_WHAT TO PRODUCE_. In the listing below, find each line with the string "Impostazioni" and report it.

_EXERCISE INPUTS_.
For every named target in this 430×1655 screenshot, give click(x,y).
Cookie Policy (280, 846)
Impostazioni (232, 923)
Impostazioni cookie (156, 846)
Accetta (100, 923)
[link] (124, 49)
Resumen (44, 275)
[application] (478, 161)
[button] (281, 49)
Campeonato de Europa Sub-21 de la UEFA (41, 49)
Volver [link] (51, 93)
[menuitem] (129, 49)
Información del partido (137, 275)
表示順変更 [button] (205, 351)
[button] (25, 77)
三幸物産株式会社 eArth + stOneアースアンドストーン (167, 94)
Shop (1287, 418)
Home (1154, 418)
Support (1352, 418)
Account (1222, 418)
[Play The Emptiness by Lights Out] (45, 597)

_ANSWER TO THE PROBLEM_.
Impostazioni (232, 923)
Impostazioni cookie (156, 846)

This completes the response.